Yorick Tanner| Maiengasse 51, CH-4056 Basel |yorick.tanner(at)unibas(dot)ch

[1] Visual Archive Southeastern Europe

The Visual Archive Southeastern Europe collects historical photographic material from this part of Europe and has made it accessible online as a scientific edition. VASE was initiated by SIBA’s partners at the University of Graz: the Department of Southeast European History and Anthropology, and the Austrian Centre for Digital Humanities. It has now been significantly extended through cooperation between the SIBA project based in Basel and these two partner institutions. The redesigned website, now launched as a joint project, will be presented at the University of Basel on 3rd June, 2016, at 4pm. Find the programme here [PDF (1.5 MB)].

Users can expect a carefully composed and edited scientific database comprising several thousand photographs. It holds photographs, postcards, posters and film stills from Albania, Bosnia and Herzegovina, Bulgaria, Austria, Romania, Serbia and Turkey. The largest collection stems from the research project, ‘Visualizing Family, Gender Relations and the Body. The Balkans approx. 1860-1950’, conducted in Graz between 2010 and 2014 under the direction of Karl Kaser by Barbara Derler, Ana Djordjević and Anelia Kasabova. Its focus is on early Bosnian, Bulgarian and Serbian studio photography, as well as postcards. With its relaunch as a joint project between Graz and Basel, the database has gained exciting and hitherto scarcely known photographic material from the SIBA project in Basel. This collection edited by Nataša Mišković, Joël László, Milanka Matić, Mehmed A. Akšamija, Cengiz Kahraman, Kristina Ilić and Yorick Tanner gives an insight into press photography in interwar Yugoslavia and Turkey.

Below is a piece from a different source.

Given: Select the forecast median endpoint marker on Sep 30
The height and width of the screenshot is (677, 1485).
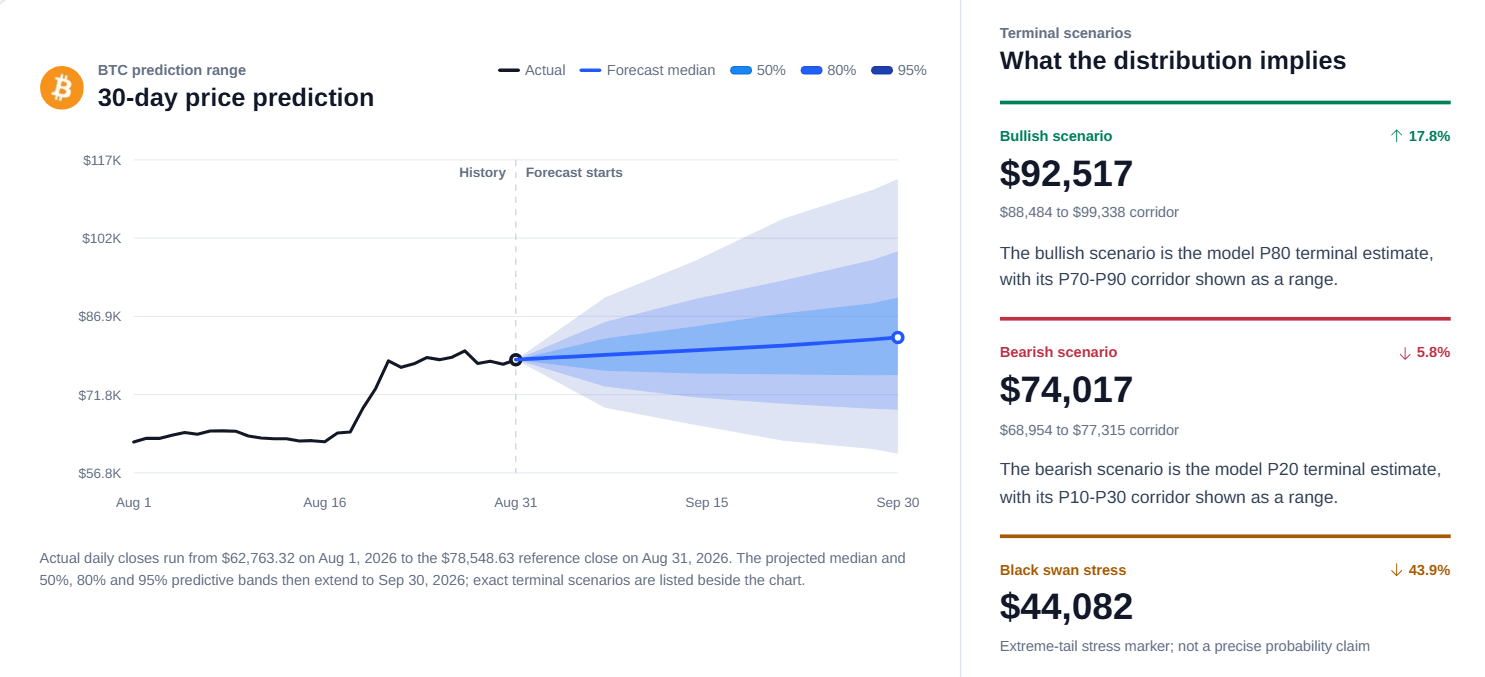Looking at the screenshot, I should [898, 338].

The work of Bosnian photographer Alija M Akšamija, who took pictures of random pedestrians in and around Sarajevo at the end of the 1930s, is a special gem.
The database is being extended continually. By the end of 2016, images, posters and film stills collected by Karl Kaser as part of his research on Balkan cinema will be uploaded. In addition, a selection of photographs from the archive of Josip Broz Tito is being prepared in cooperation with the Museum of Yugoslav History in Belgrade.

Next to precise image descriptions and comments, the edition, published in English, comprises a glossary allowing cross-references between the featured cities and languages. It also includes subject indexing based on the international Outline of Cultural Materials (OCM), short biographies of the photographers and a full-text search function.